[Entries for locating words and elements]

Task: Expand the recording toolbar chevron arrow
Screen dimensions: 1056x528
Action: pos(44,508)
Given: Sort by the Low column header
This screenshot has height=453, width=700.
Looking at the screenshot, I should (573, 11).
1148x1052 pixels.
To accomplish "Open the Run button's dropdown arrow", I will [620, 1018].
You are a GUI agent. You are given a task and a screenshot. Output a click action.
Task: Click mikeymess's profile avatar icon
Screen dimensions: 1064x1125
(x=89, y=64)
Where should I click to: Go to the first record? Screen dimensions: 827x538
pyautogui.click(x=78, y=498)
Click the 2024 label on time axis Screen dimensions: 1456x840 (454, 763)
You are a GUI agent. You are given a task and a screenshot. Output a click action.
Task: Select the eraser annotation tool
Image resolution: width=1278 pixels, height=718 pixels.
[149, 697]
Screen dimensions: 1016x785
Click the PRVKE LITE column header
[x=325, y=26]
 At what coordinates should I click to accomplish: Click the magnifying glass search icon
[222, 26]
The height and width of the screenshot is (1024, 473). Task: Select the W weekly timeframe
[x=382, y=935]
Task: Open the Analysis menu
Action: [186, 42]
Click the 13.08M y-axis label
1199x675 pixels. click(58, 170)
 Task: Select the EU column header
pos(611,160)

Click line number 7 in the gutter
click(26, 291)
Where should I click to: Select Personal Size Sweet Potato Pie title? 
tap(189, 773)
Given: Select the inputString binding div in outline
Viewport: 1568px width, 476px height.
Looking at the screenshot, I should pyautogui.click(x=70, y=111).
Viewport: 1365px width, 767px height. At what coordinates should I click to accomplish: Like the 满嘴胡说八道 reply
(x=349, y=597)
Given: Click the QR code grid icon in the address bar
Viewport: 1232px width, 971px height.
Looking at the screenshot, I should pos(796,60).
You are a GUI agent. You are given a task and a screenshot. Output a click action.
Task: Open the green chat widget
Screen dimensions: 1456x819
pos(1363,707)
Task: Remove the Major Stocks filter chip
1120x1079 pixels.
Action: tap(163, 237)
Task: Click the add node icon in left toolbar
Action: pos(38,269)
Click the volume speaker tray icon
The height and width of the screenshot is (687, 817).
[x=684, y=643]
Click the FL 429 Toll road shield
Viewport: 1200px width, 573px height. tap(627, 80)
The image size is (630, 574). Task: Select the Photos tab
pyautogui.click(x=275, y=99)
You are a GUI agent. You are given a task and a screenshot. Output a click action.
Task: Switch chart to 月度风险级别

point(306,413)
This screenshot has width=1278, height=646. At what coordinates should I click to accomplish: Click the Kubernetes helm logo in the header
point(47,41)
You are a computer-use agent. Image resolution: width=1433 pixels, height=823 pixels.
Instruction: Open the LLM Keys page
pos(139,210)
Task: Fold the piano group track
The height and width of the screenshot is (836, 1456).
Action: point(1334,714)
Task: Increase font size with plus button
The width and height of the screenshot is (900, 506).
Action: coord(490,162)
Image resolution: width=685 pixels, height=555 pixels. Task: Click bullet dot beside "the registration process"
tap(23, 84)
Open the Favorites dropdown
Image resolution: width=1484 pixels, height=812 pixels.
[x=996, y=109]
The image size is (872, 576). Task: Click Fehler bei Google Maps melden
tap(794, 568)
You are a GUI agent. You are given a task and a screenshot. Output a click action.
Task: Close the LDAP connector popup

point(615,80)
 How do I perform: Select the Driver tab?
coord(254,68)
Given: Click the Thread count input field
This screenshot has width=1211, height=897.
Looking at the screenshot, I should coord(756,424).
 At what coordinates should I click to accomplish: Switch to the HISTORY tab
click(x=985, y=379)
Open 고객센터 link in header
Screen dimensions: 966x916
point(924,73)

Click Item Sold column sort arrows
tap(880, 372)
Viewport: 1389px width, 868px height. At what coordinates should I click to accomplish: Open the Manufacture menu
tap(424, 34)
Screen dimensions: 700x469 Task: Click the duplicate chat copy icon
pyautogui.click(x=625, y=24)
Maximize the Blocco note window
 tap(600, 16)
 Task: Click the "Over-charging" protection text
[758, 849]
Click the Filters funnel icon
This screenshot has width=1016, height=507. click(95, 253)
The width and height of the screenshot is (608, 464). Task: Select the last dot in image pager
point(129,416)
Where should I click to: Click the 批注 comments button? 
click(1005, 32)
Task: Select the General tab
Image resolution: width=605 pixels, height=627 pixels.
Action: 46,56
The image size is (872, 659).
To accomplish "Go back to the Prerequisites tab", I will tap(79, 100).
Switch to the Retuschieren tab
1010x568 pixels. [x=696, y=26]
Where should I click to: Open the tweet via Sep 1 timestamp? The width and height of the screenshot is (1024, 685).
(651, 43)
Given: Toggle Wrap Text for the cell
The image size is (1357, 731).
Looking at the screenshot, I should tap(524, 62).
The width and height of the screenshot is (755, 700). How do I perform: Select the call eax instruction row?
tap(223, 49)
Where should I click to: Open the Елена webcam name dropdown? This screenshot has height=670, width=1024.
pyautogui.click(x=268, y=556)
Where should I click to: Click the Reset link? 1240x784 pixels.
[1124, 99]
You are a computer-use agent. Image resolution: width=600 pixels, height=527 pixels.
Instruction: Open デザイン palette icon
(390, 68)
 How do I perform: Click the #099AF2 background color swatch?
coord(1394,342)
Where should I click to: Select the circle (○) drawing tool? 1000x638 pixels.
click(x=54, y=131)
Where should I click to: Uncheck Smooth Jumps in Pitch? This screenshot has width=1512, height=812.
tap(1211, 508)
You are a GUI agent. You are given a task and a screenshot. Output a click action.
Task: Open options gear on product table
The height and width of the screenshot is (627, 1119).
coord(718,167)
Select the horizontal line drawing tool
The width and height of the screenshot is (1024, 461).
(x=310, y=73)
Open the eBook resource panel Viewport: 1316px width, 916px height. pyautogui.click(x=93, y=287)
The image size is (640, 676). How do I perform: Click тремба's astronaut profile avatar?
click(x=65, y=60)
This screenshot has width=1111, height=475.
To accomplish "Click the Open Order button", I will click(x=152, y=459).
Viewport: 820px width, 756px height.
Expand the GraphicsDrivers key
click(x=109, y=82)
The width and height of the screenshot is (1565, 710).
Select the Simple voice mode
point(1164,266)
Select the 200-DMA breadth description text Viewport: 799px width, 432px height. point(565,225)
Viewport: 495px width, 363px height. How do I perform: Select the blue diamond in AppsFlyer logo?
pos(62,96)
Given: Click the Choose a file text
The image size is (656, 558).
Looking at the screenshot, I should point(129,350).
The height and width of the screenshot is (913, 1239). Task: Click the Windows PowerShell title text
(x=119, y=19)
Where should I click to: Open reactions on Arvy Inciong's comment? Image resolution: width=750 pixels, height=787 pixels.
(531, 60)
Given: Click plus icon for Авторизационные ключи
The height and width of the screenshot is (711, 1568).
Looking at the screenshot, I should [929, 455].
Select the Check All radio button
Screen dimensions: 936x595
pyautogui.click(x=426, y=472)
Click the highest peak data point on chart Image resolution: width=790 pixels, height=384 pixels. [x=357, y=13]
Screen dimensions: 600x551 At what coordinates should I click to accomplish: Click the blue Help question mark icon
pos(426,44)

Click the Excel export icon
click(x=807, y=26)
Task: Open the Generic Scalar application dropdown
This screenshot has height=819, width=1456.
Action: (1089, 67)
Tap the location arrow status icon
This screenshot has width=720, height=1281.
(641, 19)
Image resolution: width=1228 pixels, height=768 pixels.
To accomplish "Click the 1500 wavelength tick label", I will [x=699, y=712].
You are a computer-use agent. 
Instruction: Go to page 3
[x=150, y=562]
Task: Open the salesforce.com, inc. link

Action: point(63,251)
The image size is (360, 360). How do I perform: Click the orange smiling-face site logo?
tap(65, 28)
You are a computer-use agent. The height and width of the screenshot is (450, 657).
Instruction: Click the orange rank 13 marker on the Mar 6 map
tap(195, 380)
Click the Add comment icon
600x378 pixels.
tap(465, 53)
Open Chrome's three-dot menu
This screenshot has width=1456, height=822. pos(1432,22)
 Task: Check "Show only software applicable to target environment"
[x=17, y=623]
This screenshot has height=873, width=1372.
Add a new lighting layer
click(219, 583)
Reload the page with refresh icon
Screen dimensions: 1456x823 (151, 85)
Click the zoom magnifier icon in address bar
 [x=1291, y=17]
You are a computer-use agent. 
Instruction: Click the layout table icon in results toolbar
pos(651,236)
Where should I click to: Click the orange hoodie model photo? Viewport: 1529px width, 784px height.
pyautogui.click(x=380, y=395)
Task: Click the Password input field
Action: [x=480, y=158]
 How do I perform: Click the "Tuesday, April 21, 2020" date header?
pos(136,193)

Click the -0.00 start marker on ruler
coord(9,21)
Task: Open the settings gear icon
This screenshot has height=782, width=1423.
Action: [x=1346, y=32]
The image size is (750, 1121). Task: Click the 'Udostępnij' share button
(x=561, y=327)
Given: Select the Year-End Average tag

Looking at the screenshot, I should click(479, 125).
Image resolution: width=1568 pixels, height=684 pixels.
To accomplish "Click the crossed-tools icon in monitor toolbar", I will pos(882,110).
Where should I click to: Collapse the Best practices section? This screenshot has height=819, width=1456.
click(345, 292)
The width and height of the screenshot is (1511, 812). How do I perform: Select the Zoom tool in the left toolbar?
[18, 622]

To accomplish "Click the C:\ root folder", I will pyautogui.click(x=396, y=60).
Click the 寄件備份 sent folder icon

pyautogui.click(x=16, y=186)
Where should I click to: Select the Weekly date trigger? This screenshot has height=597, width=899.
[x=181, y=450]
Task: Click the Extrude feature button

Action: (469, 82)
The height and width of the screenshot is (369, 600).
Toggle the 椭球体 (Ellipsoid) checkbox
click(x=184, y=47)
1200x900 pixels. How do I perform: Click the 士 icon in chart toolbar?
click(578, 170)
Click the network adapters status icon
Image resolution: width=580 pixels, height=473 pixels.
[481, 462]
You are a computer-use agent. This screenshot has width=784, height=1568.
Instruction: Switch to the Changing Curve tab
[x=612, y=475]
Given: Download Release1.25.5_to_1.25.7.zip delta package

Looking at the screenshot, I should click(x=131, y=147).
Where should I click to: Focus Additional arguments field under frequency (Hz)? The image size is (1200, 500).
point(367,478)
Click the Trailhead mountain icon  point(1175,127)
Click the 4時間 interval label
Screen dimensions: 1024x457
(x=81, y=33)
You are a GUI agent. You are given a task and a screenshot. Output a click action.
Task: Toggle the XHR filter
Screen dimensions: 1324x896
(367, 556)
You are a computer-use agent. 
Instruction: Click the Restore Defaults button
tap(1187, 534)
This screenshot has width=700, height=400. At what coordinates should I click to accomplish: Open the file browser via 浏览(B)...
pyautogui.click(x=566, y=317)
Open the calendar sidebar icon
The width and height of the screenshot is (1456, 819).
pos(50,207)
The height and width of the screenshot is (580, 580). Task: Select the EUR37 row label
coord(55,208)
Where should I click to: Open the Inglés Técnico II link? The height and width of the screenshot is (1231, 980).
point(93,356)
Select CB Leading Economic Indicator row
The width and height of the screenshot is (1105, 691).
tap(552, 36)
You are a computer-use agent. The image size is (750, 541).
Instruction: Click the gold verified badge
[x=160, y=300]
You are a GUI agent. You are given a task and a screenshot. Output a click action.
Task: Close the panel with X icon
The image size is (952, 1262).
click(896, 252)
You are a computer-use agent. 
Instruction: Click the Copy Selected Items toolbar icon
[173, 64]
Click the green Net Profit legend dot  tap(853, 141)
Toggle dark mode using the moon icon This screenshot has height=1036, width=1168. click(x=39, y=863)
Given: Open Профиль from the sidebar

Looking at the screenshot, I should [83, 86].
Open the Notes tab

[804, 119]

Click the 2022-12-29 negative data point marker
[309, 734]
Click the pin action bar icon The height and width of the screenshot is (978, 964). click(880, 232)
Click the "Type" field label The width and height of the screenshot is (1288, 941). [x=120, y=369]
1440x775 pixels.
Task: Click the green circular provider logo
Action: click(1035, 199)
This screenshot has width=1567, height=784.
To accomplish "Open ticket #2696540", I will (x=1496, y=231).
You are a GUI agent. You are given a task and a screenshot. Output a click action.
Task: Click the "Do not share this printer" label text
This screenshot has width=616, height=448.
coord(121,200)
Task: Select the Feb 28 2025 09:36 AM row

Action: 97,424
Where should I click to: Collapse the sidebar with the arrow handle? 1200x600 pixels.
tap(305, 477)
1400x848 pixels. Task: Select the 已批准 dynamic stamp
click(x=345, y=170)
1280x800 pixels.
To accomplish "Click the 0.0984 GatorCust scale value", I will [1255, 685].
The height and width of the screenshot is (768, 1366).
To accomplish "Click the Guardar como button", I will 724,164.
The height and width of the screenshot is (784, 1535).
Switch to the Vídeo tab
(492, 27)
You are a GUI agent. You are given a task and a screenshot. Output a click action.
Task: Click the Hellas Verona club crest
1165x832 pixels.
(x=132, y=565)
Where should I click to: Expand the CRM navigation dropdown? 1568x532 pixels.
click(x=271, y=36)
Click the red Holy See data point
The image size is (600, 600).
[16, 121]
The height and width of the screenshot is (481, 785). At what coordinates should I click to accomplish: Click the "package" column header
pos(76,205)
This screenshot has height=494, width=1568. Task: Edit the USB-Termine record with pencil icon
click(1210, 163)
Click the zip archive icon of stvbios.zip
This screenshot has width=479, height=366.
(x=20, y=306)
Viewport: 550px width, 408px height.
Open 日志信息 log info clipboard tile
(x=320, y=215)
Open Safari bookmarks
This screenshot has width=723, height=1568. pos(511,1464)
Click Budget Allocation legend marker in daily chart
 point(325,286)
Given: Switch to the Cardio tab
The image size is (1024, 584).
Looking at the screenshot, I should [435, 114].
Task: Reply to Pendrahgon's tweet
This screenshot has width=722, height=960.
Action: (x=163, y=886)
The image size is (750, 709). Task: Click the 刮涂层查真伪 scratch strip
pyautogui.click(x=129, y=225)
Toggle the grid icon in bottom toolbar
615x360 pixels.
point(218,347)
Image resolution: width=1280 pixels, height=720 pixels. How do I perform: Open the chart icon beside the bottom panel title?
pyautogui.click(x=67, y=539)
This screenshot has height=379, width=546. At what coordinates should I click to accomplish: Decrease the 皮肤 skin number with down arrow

#### [Exercise prompt]
Can you reproduce, word for word, the part of the data that opens with the line containing "How do I perform: Select the Driver tab?" and closes with the line containing "click(1005, 32)", both of those lines included?

#### [Reply to the task]
 How do I perform: Select the Driver tab?
coord(254,68)
Given: Click the Thread count input field
This screenshot has width=1211, height=897.
Looking at the screenshot, I should coord(756,424).
 At what coordinates should I click to accomplish: Switch to the HISTORY tab
click(x=985, y=379)
Open 고객센터 link in header
Screen dimensions: 966x916
point(924,73)

Click Item Sold column sort arrows
tap(880, 372)
Viewport: 1389px width, 868px height. At what coordinates should I click to accomplish: Open the Manufacture menu
tap(424, 34)
Screen dimensions: 700x469 Task: Click the duplicate chat copy icon
pyautogui.click(x=625, y=24)
Maximize the Blocco note window
 tap(600, 16)
 Task: Click the "Over-charging" protection text
[758, 849]
Click the Filters funnel icon
This screenshot has width=1016, height=507. click(95, 253)
The width and height of the screenshot is (608, 464). Task: Select the last dot in image pager
point(129,416)
Where should I click to: Click the 批注 comments button? 
click(1005, 32)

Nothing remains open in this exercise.